Another interesting point that is overlooked by PVHBS is that despite a much smaller overlap in i-LiCF3 (0.219) as compared to LiCF3 (0.317), the orbital interaction energy of i-LiCF3 is significantly higher (−155.4 kcal/mol) than in the pyramidal isomer (−95.5 kcal/mol) according to data in their Supplementary Tables 1 and 2. If we accept PVHBS’ proposal that the out-of-phase overlap is stronger in i-LiCF3, then either the orbital interaction term is not appropriately showing the orbital interaction energies, or the analysis is missing an essential part which is the collective interaction.

Finally, as PVHBS conclude, and as we mentioned earlier, collective bonding arises when the stabilizing interaction between two immediate neighboring atoms is negligible and, either because of the distance or unfavorable charges like in LiCF3 or NaBH314, there is a repulsive (destabilizing) ionic interaction between the M and A atoms in the MAX3 molecules, but the M and X interaction is attractive (stabilizing).

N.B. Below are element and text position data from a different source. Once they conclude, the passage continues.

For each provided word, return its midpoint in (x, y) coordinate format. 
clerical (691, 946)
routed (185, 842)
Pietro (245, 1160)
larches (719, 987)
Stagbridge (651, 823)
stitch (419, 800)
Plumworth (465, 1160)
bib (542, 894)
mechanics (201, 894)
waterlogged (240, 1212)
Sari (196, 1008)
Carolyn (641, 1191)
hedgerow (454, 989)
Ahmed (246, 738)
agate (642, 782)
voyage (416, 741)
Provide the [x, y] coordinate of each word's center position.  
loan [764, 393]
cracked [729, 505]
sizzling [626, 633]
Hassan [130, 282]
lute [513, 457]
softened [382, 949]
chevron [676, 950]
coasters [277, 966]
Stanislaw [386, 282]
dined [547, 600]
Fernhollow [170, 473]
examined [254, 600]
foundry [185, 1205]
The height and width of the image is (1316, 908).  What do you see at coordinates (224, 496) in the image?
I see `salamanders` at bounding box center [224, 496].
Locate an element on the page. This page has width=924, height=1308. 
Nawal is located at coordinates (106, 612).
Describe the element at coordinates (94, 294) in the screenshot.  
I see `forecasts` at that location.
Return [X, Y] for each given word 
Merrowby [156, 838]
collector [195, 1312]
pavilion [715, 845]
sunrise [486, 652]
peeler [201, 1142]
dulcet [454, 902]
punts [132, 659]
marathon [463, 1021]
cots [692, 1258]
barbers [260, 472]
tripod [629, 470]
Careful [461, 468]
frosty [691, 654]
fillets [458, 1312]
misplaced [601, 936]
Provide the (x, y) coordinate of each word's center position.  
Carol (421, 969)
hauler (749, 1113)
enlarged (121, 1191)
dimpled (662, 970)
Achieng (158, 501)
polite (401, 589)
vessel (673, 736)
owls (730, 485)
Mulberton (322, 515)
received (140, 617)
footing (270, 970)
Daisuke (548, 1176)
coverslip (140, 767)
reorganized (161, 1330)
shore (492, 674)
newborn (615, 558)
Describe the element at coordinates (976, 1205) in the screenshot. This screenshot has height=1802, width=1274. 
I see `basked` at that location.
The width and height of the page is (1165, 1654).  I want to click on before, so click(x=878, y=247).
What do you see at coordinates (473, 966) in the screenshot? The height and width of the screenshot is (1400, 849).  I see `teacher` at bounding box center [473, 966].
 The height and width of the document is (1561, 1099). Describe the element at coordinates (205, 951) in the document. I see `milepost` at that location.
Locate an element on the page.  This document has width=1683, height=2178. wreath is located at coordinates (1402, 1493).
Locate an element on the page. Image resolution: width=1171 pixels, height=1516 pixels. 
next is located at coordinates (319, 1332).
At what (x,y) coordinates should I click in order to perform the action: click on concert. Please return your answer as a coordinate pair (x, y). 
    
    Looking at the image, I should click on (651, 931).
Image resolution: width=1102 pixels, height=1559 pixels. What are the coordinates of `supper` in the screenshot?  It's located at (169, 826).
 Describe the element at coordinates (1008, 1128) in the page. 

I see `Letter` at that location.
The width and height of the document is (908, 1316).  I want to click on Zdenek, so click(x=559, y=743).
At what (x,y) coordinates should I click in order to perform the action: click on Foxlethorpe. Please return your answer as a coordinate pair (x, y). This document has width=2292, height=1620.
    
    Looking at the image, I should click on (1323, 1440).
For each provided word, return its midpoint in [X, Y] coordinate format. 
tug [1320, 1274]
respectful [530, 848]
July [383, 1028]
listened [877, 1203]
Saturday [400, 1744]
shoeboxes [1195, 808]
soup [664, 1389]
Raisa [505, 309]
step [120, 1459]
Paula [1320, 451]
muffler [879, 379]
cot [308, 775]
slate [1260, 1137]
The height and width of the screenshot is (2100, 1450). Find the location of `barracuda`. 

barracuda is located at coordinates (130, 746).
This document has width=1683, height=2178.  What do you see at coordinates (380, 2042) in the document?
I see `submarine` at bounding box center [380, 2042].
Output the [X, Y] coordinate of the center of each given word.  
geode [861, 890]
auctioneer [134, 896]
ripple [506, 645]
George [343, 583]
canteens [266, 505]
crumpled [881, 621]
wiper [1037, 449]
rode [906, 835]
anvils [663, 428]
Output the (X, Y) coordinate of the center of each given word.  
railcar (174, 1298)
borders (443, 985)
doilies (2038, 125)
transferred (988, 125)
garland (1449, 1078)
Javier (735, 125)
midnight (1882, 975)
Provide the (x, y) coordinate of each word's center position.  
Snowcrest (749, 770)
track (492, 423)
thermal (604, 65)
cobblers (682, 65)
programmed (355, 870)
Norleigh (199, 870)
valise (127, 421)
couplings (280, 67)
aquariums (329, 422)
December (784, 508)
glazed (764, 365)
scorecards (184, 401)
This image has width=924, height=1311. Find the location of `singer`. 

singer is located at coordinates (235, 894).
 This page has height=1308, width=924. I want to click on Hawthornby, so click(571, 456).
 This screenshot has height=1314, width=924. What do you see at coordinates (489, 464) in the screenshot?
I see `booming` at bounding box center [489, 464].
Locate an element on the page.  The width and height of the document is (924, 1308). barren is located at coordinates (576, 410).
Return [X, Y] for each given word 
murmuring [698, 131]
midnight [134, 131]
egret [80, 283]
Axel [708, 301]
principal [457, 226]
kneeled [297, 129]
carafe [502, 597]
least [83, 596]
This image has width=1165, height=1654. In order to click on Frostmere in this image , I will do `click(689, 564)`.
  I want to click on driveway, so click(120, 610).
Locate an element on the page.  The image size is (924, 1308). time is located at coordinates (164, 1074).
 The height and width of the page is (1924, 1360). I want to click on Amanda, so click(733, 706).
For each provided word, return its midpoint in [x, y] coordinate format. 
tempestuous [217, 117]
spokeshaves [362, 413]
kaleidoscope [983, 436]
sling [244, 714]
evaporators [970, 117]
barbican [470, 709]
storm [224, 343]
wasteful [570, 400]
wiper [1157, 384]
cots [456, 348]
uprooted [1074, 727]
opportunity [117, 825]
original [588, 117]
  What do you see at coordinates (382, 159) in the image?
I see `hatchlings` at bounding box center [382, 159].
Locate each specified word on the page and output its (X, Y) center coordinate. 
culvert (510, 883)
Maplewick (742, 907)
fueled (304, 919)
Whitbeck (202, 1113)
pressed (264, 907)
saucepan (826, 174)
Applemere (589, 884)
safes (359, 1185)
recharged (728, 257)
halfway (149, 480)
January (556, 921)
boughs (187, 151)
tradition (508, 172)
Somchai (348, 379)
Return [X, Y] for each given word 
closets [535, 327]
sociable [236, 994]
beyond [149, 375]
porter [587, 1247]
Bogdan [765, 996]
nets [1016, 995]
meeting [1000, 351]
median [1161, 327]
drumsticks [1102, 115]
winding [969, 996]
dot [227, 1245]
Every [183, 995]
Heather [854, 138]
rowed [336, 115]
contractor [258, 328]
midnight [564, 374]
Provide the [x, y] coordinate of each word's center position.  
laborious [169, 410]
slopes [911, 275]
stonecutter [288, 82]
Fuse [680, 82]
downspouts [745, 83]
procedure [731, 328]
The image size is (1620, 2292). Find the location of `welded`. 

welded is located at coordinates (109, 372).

In that sense, collective bonds have not been identified before and perhaps could not be identified without using an appropriate partitioning method (Fig. 1). While in some species with collective bonds electrostatic component plays a more notable role in bonding than the covalent part, it is not always the case and no matter which factor is dominant, ICIXC is a sensitive probe to identify nonclassical interactions.